Modernizing an Android app
Several years back, I wrote a mobile app to assist with playing a sprawling board game called Arkham Horror, 2nd Edition. With all the expansions, there are over 30 decks of cards, and I don’t have enough table space, let alone time to set it up.
Fantasy Flight (the publisher) was aware there was money to be made here, so they built an app that would allow you to “buy” the expansions via IAP and unlock the different decks. When the 64-bit revolution came around, Fantasy Flight was unable (or willing) to pay to rebuild the app for 64-bit and the app was dead.

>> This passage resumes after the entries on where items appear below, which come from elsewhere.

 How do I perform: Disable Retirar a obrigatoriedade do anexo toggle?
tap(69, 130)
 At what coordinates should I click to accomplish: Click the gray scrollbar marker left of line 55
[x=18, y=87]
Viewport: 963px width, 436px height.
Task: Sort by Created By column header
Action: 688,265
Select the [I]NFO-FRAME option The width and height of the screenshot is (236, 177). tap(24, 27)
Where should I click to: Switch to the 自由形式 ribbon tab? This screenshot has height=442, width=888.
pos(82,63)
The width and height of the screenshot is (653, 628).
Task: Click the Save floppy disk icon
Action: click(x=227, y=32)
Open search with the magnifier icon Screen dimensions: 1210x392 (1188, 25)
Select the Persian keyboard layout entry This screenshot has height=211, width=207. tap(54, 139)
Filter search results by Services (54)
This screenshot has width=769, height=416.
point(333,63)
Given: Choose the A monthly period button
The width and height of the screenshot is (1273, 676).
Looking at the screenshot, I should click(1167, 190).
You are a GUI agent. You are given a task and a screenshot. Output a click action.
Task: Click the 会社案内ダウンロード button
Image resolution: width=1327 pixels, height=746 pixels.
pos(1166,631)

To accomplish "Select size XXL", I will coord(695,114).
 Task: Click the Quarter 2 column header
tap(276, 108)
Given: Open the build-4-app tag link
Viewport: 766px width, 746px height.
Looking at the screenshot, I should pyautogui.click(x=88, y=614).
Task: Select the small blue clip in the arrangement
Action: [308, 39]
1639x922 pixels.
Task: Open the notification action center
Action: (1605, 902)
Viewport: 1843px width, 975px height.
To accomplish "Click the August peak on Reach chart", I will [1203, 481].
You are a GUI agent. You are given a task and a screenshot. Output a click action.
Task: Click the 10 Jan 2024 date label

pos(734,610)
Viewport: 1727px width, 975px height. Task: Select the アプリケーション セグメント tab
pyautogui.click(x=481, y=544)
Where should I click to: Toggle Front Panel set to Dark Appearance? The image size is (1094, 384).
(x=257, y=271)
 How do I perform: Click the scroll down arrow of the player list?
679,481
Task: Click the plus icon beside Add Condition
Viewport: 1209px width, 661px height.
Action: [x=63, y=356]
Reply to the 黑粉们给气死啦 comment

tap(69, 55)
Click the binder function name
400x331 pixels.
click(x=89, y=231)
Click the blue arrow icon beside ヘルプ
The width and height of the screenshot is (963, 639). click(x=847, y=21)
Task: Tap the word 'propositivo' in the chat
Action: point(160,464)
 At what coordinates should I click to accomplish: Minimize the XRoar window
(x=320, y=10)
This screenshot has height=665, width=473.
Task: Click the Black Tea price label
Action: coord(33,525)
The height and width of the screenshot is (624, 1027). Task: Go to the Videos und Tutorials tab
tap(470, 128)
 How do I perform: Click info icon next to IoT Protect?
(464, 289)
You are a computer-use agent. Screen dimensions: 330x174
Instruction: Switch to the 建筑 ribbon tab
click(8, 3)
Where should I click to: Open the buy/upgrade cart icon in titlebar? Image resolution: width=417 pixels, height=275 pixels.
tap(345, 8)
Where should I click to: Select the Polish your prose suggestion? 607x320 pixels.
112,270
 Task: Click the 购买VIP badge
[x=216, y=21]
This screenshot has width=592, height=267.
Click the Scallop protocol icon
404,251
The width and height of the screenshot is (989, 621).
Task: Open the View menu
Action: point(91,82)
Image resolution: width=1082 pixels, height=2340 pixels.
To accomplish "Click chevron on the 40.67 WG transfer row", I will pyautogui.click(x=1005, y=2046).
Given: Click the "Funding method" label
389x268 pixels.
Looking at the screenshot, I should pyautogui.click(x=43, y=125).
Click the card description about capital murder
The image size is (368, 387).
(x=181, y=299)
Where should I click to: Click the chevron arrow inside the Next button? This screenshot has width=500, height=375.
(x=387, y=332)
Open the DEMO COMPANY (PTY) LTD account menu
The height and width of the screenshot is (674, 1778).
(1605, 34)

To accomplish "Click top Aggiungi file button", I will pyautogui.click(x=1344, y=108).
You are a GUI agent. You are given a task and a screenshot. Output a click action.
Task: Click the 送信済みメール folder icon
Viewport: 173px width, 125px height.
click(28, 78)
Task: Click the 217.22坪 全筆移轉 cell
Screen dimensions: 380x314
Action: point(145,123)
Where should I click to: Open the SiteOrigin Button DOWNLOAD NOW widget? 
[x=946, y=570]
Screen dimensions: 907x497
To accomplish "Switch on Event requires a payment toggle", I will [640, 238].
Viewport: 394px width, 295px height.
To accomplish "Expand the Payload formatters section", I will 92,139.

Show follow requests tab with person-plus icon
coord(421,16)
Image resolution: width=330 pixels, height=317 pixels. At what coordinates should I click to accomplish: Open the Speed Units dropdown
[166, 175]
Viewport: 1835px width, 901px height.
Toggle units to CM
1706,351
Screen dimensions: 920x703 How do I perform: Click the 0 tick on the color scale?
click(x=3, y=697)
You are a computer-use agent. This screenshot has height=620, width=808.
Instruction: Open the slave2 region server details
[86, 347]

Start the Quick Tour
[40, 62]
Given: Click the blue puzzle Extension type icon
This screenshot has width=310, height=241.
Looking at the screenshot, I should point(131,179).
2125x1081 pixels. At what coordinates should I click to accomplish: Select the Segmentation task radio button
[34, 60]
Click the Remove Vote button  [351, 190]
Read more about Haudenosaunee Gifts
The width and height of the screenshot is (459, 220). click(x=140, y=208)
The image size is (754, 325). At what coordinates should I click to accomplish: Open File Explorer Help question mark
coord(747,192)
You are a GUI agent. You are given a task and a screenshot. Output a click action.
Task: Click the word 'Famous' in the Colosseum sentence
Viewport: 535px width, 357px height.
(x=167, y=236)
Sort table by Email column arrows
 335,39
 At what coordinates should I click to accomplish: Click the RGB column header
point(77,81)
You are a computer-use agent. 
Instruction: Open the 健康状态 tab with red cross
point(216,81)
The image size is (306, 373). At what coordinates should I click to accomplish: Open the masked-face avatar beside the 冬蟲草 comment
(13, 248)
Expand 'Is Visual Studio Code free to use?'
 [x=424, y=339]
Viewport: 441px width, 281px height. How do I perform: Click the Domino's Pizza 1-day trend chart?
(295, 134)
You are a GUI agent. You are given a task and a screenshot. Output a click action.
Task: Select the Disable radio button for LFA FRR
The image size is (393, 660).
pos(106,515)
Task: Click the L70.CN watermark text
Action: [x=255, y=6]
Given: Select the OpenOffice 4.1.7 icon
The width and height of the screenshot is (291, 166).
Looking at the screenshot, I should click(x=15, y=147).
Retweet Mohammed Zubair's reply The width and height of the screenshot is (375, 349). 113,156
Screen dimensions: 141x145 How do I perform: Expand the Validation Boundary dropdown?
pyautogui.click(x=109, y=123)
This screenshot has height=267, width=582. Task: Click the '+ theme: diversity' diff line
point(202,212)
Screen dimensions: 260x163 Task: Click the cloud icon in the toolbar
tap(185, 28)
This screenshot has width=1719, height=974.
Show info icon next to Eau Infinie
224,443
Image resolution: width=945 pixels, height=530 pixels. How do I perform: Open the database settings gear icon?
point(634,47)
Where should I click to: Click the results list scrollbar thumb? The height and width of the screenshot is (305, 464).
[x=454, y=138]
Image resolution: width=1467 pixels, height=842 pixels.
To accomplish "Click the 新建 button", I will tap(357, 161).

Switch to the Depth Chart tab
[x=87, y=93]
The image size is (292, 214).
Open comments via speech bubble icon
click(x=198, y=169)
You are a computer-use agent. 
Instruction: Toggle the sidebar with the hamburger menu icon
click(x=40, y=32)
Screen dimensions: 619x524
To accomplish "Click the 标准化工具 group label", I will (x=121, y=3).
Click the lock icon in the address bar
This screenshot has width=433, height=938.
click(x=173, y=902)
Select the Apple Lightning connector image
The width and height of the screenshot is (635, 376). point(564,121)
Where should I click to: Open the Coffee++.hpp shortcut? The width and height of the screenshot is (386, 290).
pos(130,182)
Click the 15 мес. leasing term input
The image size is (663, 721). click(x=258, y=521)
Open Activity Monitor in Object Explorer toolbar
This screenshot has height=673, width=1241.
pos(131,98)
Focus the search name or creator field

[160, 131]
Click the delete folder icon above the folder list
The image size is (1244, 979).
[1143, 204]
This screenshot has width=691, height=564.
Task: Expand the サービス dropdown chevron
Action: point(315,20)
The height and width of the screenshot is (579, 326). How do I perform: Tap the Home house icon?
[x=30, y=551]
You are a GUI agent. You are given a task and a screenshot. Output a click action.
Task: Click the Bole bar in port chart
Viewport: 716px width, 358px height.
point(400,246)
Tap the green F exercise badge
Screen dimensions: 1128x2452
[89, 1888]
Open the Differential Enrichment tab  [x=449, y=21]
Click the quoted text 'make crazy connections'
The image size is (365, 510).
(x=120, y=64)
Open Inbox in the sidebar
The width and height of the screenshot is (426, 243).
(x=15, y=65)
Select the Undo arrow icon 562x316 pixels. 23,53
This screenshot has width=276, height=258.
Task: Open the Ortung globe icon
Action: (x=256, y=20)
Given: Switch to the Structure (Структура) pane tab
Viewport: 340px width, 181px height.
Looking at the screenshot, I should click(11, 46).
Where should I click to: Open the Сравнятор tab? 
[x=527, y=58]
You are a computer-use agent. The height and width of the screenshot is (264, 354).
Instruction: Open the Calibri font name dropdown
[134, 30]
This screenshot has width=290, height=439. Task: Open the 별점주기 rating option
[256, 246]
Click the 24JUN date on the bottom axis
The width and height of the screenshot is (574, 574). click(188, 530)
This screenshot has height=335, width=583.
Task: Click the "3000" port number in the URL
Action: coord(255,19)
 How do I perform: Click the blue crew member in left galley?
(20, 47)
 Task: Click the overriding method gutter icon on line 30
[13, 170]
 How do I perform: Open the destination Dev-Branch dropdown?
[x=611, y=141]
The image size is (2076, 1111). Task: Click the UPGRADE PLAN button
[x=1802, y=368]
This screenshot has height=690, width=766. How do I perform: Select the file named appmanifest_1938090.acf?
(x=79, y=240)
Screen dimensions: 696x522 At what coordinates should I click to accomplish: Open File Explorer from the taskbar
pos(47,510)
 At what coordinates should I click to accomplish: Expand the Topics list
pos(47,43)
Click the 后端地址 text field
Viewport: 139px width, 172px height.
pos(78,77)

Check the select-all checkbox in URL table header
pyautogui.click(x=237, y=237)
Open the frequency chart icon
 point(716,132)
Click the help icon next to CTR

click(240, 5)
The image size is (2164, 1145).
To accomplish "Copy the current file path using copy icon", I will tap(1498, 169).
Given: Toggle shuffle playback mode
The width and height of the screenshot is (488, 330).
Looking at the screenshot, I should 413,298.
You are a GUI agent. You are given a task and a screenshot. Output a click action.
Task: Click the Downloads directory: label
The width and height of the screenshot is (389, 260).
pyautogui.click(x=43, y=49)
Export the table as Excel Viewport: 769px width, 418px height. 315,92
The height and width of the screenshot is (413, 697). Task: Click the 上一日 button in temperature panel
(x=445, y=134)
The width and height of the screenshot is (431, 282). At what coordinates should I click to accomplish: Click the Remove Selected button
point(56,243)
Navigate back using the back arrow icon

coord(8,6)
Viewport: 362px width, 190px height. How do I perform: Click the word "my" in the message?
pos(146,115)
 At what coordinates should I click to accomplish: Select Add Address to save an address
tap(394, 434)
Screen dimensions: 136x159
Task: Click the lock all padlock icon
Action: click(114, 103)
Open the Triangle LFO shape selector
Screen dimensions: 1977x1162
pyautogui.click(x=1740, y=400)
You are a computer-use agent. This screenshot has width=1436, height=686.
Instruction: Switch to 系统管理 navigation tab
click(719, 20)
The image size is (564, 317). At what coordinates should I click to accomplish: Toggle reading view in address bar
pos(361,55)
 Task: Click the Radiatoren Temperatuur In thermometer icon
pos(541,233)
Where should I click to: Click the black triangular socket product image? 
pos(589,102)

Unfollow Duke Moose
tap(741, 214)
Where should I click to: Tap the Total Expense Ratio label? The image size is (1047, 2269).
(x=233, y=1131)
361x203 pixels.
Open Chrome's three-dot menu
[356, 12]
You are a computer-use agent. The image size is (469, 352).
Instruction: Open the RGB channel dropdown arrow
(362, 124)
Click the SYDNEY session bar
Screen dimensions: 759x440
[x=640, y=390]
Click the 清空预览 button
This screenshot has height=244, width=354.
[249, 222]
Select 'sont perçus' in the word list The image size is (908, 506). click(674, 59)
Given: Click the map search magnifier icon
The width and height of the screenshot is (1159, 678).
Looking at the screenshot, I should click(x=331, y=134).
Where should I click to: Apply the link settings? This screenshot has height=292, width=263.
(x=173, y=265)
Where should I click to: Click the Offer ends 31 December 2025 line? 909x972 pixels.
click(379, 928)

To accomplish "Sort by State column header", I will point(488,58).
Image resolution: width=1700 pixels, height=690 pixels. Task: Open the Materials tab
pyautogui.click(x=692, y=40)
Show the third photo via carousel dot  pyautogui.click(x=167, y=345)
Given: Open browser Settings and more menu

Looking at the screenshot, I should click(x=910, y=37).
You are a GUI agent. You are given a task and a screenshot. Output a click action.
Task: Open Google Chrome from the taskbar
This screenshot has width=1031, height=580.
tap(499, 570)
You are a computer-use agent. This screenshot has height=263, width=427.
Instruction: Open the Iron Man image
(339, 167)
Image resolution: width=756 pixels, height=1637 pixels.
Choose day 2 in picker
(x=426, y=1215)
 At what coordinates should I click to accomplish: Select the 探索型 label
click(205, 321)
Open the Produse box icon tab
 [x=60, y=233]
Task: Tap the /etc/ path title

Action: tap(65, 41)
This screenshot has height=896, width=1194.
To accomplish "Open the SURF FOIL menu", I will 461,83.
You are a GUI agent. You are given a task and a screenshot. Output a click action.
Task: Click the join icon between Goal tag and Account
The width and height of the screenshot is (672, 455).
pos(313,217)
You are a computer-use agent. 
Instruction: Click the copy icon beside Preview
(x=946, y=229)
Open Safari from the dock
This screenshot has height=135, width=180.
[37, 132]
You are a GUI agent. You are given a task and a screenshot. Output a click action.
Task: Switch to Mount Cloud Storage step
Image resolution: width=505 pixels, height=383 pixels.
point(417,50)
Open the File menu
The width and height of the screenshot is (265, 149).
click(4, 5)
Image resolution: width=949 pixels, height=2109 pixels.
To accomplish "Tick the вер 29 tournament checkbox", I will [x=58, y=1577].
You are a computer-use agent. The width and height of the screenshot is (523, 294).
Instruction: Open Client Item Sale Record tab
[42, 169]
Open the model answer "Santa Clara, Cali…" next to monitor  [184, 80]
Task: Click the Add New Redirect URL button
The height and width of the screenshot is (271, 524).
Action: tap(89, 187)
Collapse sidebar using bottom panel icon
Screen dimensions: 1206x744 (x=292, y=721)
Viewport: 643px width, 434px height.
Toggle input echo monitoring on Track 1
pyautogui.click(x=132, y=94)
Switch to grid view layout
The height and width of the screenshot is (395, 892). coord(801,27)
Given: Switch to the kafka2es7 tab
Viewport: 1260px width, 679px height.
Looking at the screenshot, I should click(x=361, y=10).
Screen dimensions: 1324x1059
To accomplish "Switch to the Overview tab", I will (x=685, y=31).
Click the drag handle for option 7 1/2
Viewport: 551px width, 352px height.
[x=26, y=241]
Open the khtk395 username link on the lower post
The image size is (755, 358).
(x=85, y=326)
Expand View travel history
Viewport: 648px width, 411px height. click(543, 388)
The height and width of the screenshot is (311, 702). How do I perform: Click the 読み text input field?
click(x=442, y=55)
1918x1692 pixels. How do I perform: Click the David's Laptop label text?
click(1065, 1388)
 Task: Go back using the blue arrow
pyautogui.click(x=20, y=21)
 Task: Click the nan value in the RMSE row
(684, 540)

This rendered the board game nearly unplayable for us, and I was started to learn Android development, so I built an app that would allow you to draw from the various decks, and remembered which cards were drawn, pinned (saved), and which expansion they were for. This took several hours of development in addition to entering all the cards.
The app was a multi-activity Android application because single-activity-multiple-fragments wasn’t fully established as The Way to build things. The data was stored in SQLite, so all that data entry was copying and pasting and modifying a bunch of INSERT
statements.
The app works and has served us well for years. Now it’s starting to show its age, and I’d like to bring it into 2021, just to see if I can. Here’s what needs to be done:
- replace Java code with Kotlin code (what’s remaining; all new code will be Kotlin)
- replace basic SQLite access with Room
- replace all the activities with a single activity that navigates between multiple fragments
- update Gradle and the Android Gradle Plugin
- support tablets better
I’m expecting that a bunch of this work will require heavy use of Jetpack libraries, which are about as modern as it gets, and I’m excited to get started! I’ll post updates on this blog as I go.